Multi-omics data integration reveals novel genes related to autoimmune hypothyroidism in the brain: A molecular basis for the brain-thyroid axis.

Background: The mechanisms underlying the complex relationship between autoimmune hypothyroidism and neurological disorders remain unclear. We conducted a comprehensive analysis of associations between alternative splicing, transcriptomics, and proteomics data and autoimmune hypothyroidism.

Methods: Splicing-wide association studies (SWAS), proteome-wide association studies (PWAS), and transcriptome-wide association studies (TWAS) were used to identify genes and proteins that regulate autoimmune hypothyroidism within the brain axis. We performed TWAS on GTEx V8 thyroid tissue data to identify autoimmune hypothyroidism-associated thyroid axis genes. A FUSION analysis of overlapping genes in the brain and thyroid axes and brain splicing weights was conducted to determine the influence of alternative splicing in the brain on thyroid tissue gene expression.

Results: SWAS identified 223 alternative splicing events, TWAS identified 270 genes, and PWAS revealed five genes (FDPS, PPIL3, PEX6, MMAB, and ALDH2) encoding proteins associated with autoimmune hypothyroidism. Neuroimaging analyses revealed distinct brain-imaging phenotypes associated with these five genes. TWAS of thyroid tissue identified four genes (FDPS, PPIL3, MMAB, and ALDH2) associated with the brain axis related to thyroid tissue. A FUSION analysis indicated that alternative splicing changes in ALDH2 in brain tissue influenced its expression in thyroid tissue.

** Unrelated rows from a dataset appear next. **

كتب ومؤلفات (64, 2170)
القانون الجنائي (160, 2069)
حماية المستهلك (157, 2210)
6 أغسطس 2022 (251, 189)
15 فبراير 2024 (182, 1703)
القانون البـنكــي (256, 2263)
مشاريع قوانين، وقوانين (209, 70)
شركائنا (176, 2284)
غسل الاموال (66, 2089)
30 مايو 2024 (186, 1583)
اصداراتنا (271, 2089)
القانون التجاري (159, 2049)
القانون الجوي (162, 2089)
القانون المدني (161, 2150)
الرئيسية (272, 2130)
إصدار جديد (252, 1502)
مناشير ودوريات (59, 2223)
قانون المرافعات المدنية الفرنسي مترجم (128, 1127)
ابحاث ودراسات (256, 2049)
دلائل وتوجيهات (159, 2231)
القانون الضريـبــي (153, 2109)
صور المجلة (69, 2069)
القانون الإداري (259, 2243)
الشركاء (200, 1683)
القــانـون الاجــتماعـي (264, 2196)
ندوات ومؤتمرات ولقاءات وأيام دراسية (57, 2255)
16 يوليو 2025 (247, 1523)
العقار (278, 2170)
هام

Conclusion: Integrating brain splicing, proteomic, and transcriptomic data supports the association between specific genes and proteins in the brain and autoimmune hypothyroidism. Additionally, ALDH2 alternative splicing in brain tissue influences its thyroid tissue expression. These findings provide new insights into the molecular basis of autoimmune hypothyroidism, facilitating future pathogenesis research.